EXERCISE REQUIREMENTS –
An exact transcription of all the records is required, minus the images.

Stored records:

--- START ---

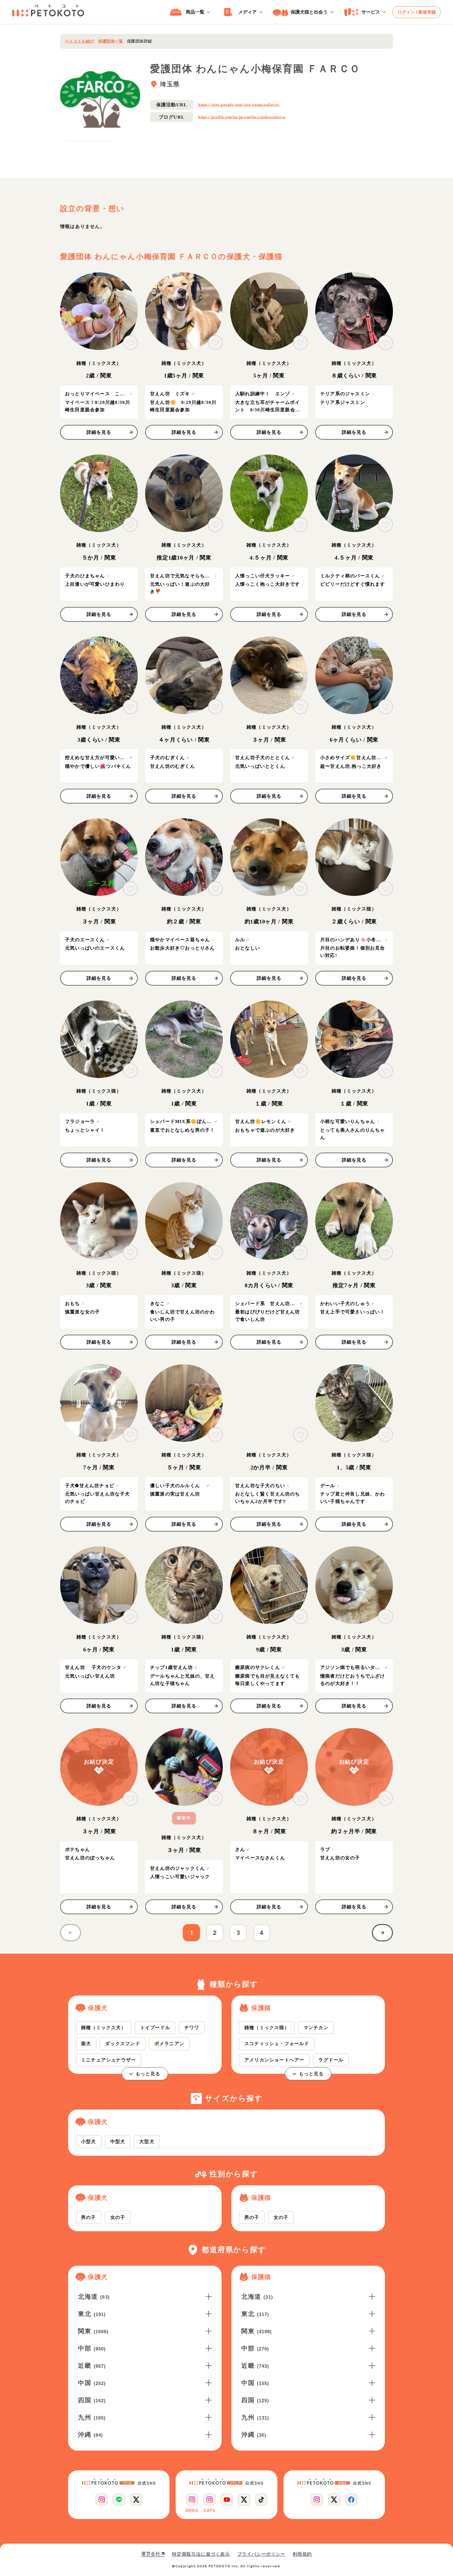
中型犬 (117, 2141)
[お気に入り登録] (130, 342)
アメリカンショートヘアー (274, 2059)
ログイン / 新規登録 (417, 12)
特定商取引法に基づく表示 (201, 2554)
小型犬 (88, 2141)
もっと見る (148, 2073)
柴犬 (86, 2043)
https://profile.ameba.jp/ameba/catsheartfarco (241, 117)
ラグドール (330, 2059)
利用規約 (302, 2554)
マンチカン (316, 2027)
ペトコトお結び (79, 41)
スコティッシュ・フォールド (276, 2043)
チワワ (191, 2027)
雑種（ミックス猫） (266, 2027)
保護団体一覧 (110, 41)
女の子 (117, 2217)
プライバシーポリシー (261, 2554)
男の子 (88, 2217)
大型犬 (146, 2141)
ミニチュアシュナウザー (108, 2059)
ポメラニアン (169, 2043)
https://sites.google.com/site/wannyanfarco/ (239, 104)
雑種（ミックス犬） (103, 2027)
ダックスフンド (122, 2043)
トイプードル (155, 2027)
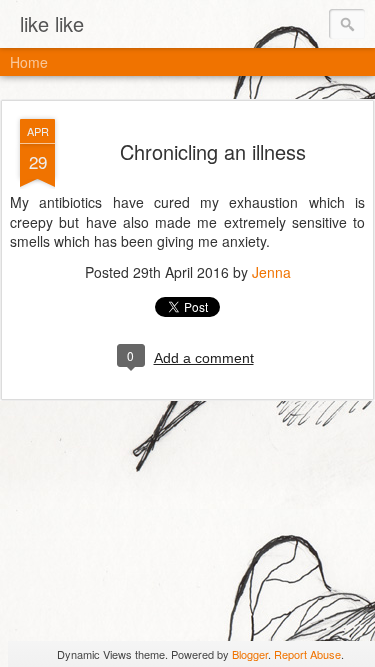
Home (29, 62)
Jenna (271, 272)
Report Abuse (307, 654)
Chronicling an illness (213, 151)
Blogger (250, 654)
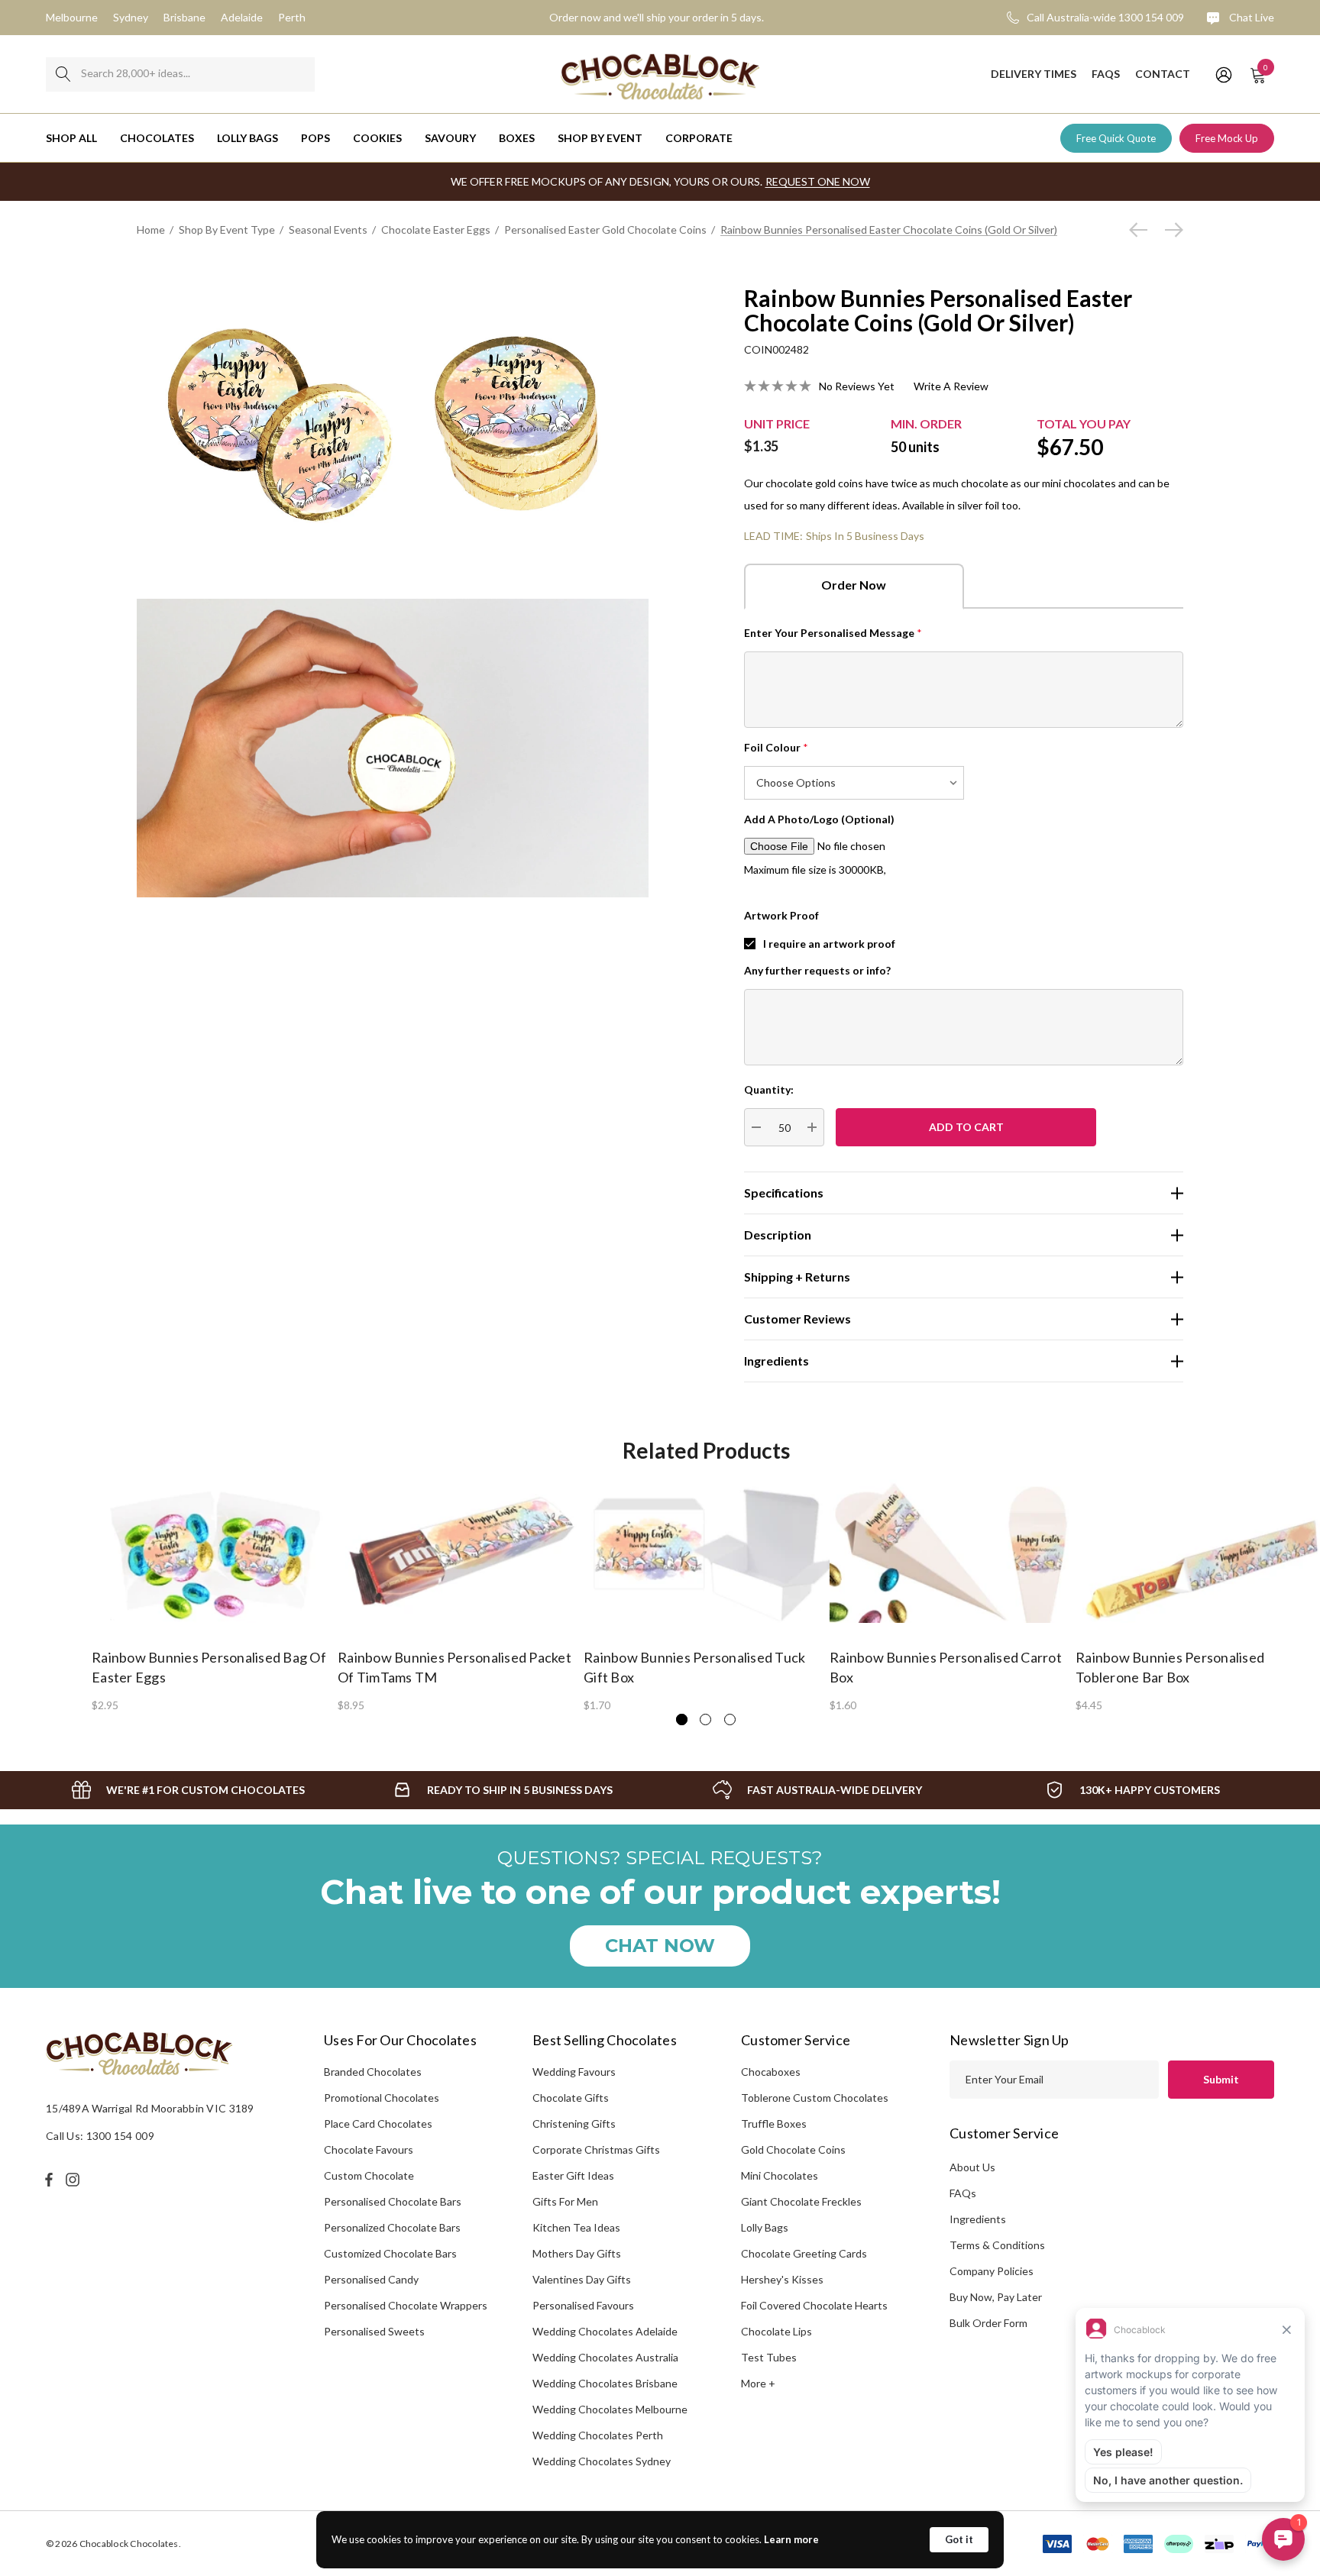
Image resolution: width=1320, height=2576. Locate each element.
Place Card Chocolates (378, 2123)
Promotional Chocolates (381, 2097)
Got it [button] (959, 2539)
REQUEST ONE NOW (817, 181)
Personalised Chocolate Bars (392, 2201)
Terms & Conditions (997, 2244)
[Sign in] (1222, 74)
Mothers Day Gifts (576, 2253)
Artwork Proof (781, 915)
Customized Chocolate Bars (390, 2253)
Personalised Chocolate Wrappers (405, 2305)
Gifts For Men (565, 2201)
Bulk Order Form (988, 2322)
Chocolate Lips (776, 2331)
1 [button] (682, 1719)
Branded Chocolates (373, 2071)
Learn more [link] (791, 2539)
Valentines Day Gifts (581, 2279)
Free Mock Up (1226, 138)
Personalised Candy (371, 2279)
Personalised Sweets (374, 2331)
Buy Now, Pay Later (996, 2296)
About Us (972, 2167)
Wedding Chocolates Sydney (601, 2461)
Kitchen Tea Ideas (576, 2227)
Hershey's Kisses (782, 2279)
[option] (215, 1594)
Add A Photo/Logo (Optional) (819, 819)
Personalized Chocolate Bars (392, 2227)
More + (758, 2383)
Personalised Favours (583, 2305)
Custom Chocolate (369, 2175)
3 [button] (730, 1719)
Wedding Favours (574, 2071)
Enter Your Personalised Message (833, 632)
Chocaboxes (771, 2071)
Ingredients (978, 2218)
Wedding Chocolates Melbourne (610, 2409)
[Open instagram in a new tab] (75, 2179)
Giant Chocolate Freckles (801, 2201)
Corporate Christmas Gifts (596, 2149)
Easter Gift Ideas (573, 2175)
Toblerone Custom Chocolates (814, 2097)
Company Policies (992, 2270)
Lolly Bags (764, 2227)
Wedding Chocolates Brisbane (605, 2383)
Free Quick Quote (1116, 138)
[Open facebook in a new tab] (49, 2179)
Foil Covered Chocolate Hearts (814, 2305)
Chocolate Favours (368, 2149)
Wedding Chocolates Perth (597, 2435)
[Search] (63, 74)
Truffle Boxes (774, 2123)
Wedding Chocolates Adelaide (605, 2331)
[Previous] (1142, 230)
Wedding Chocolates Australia (605, 2357)
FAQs (963, 2193)
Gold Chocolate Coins (793, 2149)
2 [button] (705, 1719)
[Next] (1170, 230)
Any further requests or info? (817, 970)
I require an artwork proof (829, 943)
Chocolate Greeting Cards (804, 2253)
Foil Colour (776, 747)
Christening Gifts (574, 2123)
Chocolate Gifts (570, 2097)
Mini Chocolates (779, 2175)
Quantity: (769, 1089)
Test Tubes (769, 2357)
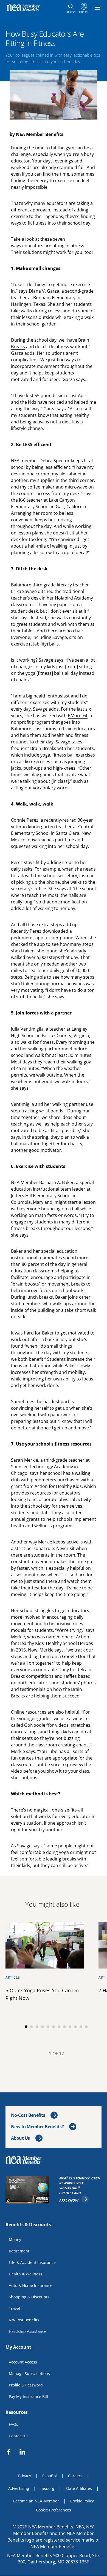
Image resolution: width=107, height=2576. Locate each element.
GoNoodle (34, 1725)
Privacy (24, 2475)
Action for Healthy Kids (58, 1486)
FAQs (13, 2424)
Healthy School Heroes (69, 1643)
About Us (20, 2138)
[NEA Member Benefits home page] (25, 2160)
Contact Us (19, 2435)
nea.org (47, 2488)
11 (81, 2026)
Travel (14, 2308)
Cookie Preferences (53, 2510)
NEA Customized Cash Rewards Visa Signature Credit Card (80, 2185)
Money (15, 2239)
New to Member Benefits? (37, 2127)
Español (49, 2475)
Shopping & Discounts (29, 2296)
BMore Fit (78, 716)
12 (86, 2026)
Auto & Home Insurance (30, 2285)
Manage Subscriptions (29, 2373)
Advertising (18, 2488)
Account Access (23, 2362)
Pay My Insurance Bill (28, 2396)
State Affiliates (79, 2488)
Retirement (19, 2251)
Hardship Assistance (27, 2331)
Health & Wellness (25, 2273)
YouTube (48, 1751)
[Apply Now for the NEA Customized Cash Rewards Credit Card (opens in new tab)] (28, 2189)
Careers (75, 2475)
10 (75, 2026)
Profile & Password (26, 2385)
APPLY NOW (74, 2199)
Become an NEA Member (36, 2501)
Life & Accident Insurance (32, 2262)
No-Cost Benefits (28, 2115)
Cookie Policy (82, 2501)
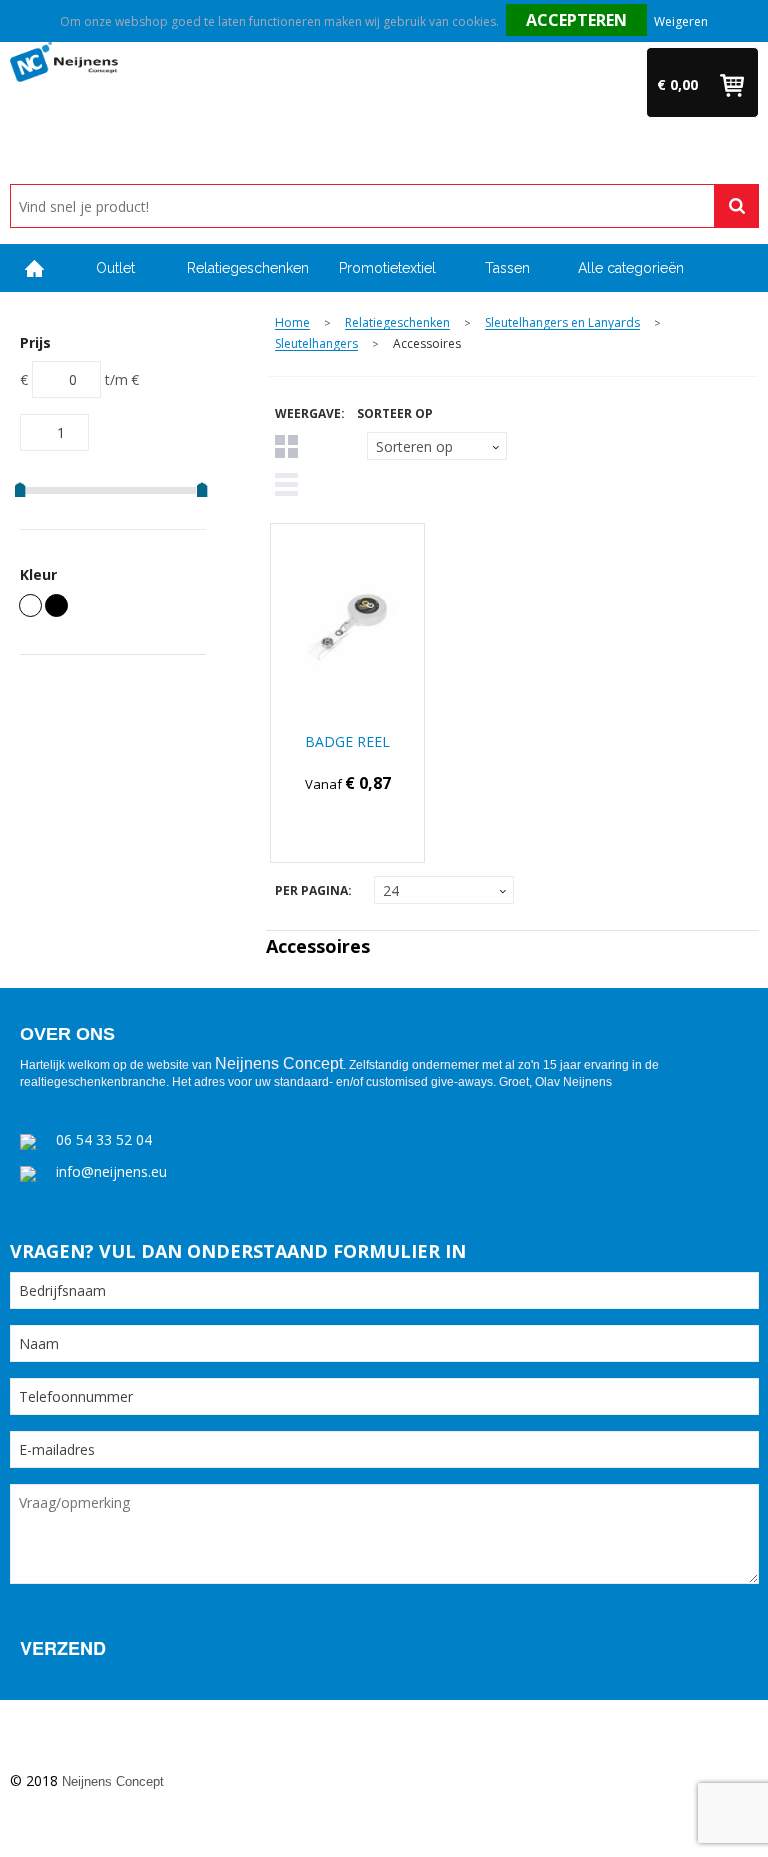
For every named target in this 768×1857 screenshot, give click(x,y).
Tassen (507, 268)
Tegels (286, 446)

--- END ---

SOLUTION FOR THIS PROBLEM –
中型犬 (117, 2141)
[お気に入り登録] (130, 342)
アメリカンショートヘアー (274, 2059)
ログイン / 新規登録 (417, 12)
特定商取引法に基づく表示 (201, 2554)
小型犬 (88, 2141)
もっと見る (148, 2073)
柴犬 (86, 2043)
https://profile.ameba.jp/ameba/catsheartfarco (241, 117)
ラグドール (330, 2059)
利用規約 (302, 2554)
マンチカン (316, 2027)
ペトコトお結び (79, 41)
スコティッシュ・フォールド (276, 2043)
チワワ (191, 2027)
雑種（ミックス猫） (266, 2027)
保護団体一覧 (110, 41)
女の子 (117, 2217)
プライバシーポリシー (261, 2554)
男の子 (88, 2217)
大型犬 (146, 2141)
ミニチュアシュナウザー (108, 2059)
ポメラニアン (169, 2043)
https://sites.google.com/site/wannyanfarco/ (239, 104)
雑種（ミックス犬） (103, 2027)
ダックスフンド (122, 2043)
トイプードル (155, 2027)
Home (29, 62)
Jenna (271, 272)
Report Abuse (307, 654)
Chronicling an illness (213, 151)
Blogger (250, 654)
Image resolution: width=1320, height=2576. Locate each element.
Place Card Chocolates (378, 2123)
Promotional Chocolates (381, 2097)
Got it [button] (959, 2539)
REQUEST ONE NOW (817, 181)
Personalised Chocolate Bars (392, 2201)
Terms & Conditions (997, 2244)
[Sign in] (1222, 74)
Mothers Day Gifts (576, 2253)
Artwork Proof (781, 915)
Customized Chocolate Bars (390, 2253)
Personalised Chocolate Wrappers (405, 2305)
Gifts For Men (565, 2201)
Bulk Order Form (988, 2322)
Chocolate Lips (776, 2331)
1 [button] (682, 1719)
Branded Chocolates (373, 2071)
Learn more [link] (791, 2539)
Valentines Day Gifts (581, 2279)
Free Mock Up (1226, 138)
Personalised Candy (371, 2279)
Personalised Sweets (374, 2331)
Buy Now, Pay Later (996, 2296)
About Us (972, 2167)
Wedding Chocolates Sydney (601, 2461)
Kitchen Tea Ideas (576, 2227)
Hershey's Kisses (782, 2279)
[option] (215, 1594)
Add A Photo/Logo (Optional) (819, 819)
Personalized Chocolate Bars (392, 2227)
More + (758, 2383)
Personalised Favours (583, 2305)
Custom Chocolate (369, 2175)
3 [button] (730, 1719)
Wedding Favours (574, 2071)
Enter Your Personalised Message (833, 632)
Chocaboxes (771, 2071)
Ingredients (978, 2218)
Wedding Chocolates Melbourne (610, 2409)
[Open instagram in a new tab] (75, 2179)
Giant Chocolate Freckles (801, 2201)
Corporate Christmas Gifts (596, 2149)
Easter Gift Ideas (573, 2175)
Toblerone Custom Chocolates (814, 2097)
Company Policies (992, 2270)
Lolly Bags (764, 2227)
Wedding Chocolates Brisbane (605, 2383)
Free Quick Quote (1116, 138)
[Open facebook in a new tab] (49, 2179)
Foil Covered Chocolate Hearts (814, 2305)
Chocolate Favours (368, 2149)
Wedding Chocolates Perth (597, 2435)
[Search] (63, 74)
Truffle Boxes (774, 2123)
Wedding Chocolates Adelaide (605, 2331)
[Previous] (1142, 230)
Wedding Chocolates Australia (605, 2357)
FAQs (963, 2193)
Gold Chocolate Coins (793, 2149)
2 [button] (705, 1719)
[Next] (1170, 230)
Any further requests or info? (817, 970)
I require an artwork proof (829, 943)
Chocolate Greeting Cards (804, 2253)
Foil Colour (776, 747)
Christening Gifts (574, 2123)
Chocolate Gifts (570, 2097)
Mini Chocolates (779, 2175)
Quantity: (769, 1089)
Test Tubes (769, 2357)
Image resolution: width=107, height=2576. Locate each element.
GoNoodle (34, 1725)
Privacy (24, 2475)
Action for Healthy Kids (58, 1486)
FAQs (13, 2424)
Healthy School Heroes (69, 1643)
About Us (20, 2138)
[NEA Member Benefits home page] (25, 2160)
Contact Us (19, 2435)
nea.org (47, 2488)
11 (81, 2026)
Travel (14, 2308)
Cookie Preferences (53, 2510)
NEA Customized Cash Rewards Visa Signature Credit Card (80, 2185)
Money (15, 2239)
New to Member Benefits? (37, 2127)
Español (49, 2475)
Shopping & Discounts (29, 2296)
BMore Fit (78, 716)
12 (86, 2026)
Auto & Home Insurance (30, 2285)
Manage Subscriptions (29, 2373)
Advertising (18, 2488)
Account Access (23, 2362)
Pay My Insurance Bill (28, 2396)
State Affiliates (79, 2488)
Retirement (19, 2251)
Hardship Assistance (27, 2331)
Health & Wellness (25, 2273)
YouTube (48, 1751)
[Apply Now for the NEA Customized Cash Rewards Credit Card (opens in new tab)] (28, 2189)
Careers (75, 2475)
10 (75, 2026)
Profile & Password (26, 2385)
APPLY NOW (74, 2199)
Become an NEA Member (36, 2501)
Life & Accident Insurance (32, 2262)
No-Cost Benefits (28, 2115)
Cookie Policy (82, 2501)
For every named target in this 768×1857 screenshot, give click(x,y).
Tassen (507, 268)
Tegels (286, 446)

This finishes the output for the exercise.